Instructions to follow: Return the data exactly, but only from the line containing "The width and height of the screenshot is (489, 705)." through its last line.

• • • • • • •

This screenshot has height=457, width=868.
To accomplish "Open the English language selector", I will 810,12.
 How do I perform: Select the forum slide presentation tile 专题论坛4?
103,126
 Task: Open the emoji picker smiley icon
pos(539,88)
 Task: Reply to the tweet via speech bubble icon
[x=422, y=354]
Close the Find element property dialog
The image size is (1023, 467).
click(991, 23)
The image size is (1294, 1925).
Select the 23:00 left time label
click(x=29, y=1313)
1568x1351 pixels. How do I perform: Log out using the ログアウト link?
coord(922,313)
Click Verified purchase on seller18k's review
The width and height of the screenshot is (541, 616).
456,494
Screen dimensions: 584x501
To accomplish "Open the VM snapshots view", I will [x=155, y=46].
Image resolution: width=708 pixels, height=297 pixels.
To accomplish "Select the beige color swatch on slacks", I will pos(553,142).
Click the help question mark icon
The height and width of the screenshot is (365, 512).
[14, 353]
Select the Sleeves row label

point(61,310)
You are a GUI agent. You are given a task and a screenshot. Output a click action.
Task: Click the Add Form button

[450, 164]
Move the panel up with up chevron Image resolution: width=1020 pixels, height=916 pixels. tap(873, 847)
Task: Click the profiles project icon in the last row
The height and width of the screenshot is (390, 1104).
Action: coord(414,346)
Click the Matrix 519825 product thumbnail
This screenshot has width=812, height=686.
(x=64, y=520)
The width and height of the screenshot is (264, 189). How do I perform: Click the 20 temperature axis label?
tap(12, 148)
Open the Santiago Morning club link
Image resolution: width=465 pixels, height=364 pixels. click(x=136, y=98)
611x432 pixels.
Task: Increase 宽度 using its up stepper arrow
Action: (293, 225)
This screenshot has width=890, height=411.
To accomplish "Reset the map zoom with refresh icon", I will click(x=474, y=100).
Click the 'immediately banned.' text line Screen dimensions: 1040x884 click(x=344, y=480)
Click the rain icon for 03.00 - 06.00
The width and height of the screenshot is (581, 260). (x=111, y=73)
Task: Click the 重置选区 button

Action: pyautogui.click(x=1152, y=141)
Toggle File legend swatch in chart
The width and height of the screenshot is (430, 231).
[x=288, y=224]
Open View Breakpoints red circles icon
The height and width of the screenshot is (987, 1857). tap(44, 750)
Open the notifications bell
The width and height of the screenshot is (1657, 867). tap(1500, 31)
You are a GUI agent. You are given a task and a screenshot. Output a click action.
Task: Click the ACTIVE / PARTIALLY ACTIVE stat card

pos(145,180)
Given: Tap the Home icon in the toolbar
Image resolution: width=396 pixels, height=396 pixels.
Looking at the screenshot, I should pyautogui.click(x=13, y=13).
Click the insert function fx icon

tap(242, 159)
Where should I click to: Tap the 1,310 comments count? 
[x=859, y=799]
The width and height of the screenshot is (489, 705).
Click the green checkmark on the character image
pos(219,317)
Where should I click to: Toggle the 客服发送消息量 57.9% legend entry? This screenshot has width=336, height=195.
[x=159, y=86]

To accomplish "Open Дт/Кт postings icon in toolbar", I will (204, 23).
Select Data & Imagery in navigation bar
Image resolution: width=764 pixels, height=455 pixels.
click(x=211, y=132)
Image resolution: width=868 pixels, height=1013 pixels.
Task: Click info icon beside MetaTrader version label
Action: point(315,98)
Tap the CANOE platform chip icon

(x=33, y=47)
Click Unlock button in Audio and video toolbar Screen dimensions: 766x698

• • • • • • •

Output for this task:
The width and height of the screenshot is (489, 705).
Click the green checkmark on the character image
pos(219,317)
Where should I click to: Toggle the 客服发送消息量 57.9% legend entry? This screenshot has width=336, height=195.
[x=159, y=86]

To accomplish "Open Дт/Кт postings icon in toolbar", I will (204, 23).
Select Data & Imagery in navigation bar
Image resolution: width=764 pixels, height=455 pixels.
click(x=211, y=132)
Image resolution: width=868 pixels, height=1013 pixels.
Task: Click info icon beside MetaTrader version label
Action: point(315,98)
Tap the CANOE platform chip icon

(x=33, y=47)
Click Unlock button in Audio and video toolbar Screen dimensions: 766x698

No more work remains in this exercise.